Esquela publicada, ya puede descansar en paz doña Soledad Hernández, sepultada cristianamente –como se nos informa en la misma esquela– en el cementerio de Camarma de Esteruelas (Madrid). Esto si descansar después de muerto es consumirse el cuerpo bajo una lápida con un epitafio labrado por la amenaza: "Dios hará justicia con los que te hicieron daño". Epitafio de resonancia veterotestamentaria al traernos ecos, por ejemplo, del Salmo 94: "¡Dios de las venganzas, Yahvéh, / Dios de las venganzas, aparece! / ¡Levántate, oh juez de la tierra, / da su merecido a los soberbios!". A los soberbios, a los impíos y malvados... "Él hará recaer sobre ellos su maldad, / los aniquilará por su malicia, / Yahvéh, nuestro Dios, los aniquilará". Sí, como el Dios del poeta Nahum, profeta también del Antiguo Testamento. Suerte que en el pedestal de la misma sepultura, frente al tono de venganza se labra más hermosa la frase "El amor no termina con la muerte". Afirmación que nos lleva al soneto de Quevedo, "Amor constante más allá de la muerte", que termina con aquello de: "Alma, a quien todo un Dios prisión ha sido, / Venas, que humor a tanto fuego han dado, / Médulas, que han gloriosamente ardido, // Su cuerpo dejará, no su cuidado; / Serán ceniza, mas tendrá sentido; / Polvo serán, mas polvo enamorado." Polvo enamorado que, de poeta a poeta, en Miguel Hernández resucita el amor; porque el amor, más que el odio, nos hace inmortales: "Aunque bajo la tierra / mi amante cuerpo esté, / escríbeme a la tierra, / que yo te escribiré."

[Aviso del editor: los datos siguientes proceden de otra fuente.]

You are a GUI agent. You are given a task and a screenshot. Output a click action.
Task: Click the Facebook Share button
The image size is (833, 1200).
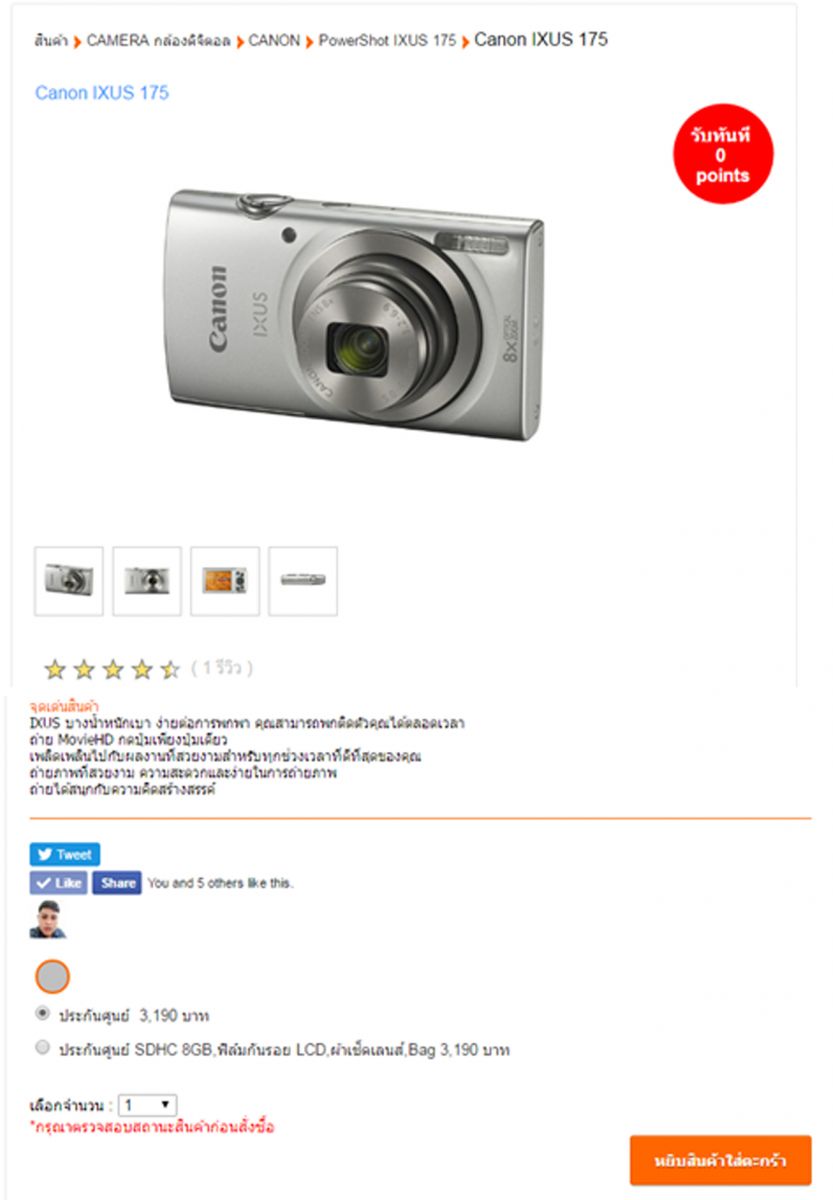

En el caso de Soledad Hernández, conscientes de que sólo conocemos la versión de una de las partes, paradójicamente la de la parte que por fallecida no puede hablar, sea o no sea la realidad como lo que reprocha la difunta a sus directos familiares aludidos en la esquela, éstos difícilmente olvidarán a la finada que les dejó un torpedo de tinta, denuncia enmarcada –negro sobre blanco– con borde de dos líneas de diferente grosor en público diario de muy amplia tirada nacional.

Los romanos, en el ámbito doméstico, de la mano del paterfamilias rendían culto a los Manes, espíritus de los antepasados. Recordándolos. Entre el temor y la veneración, como apuntan los autores de "Así vivían los romanos" (Anaya, 1987). Este culto doméstico se basaba en la creencia de que había que honrar a los difuntos para evitar que se convirtieran en espíritus malignos. Además de las cotidianas honras caseras, también cumplidas para lares y penates en entrañables altares en la casa, anualmente, entre el 13 y 21 de febrero –Dies Parentales–, los romanos celebraban el día de difuntos llevando ofrendas a las sepulturas de sus familiares. Contra el olvido. Contra la soledad del olvido.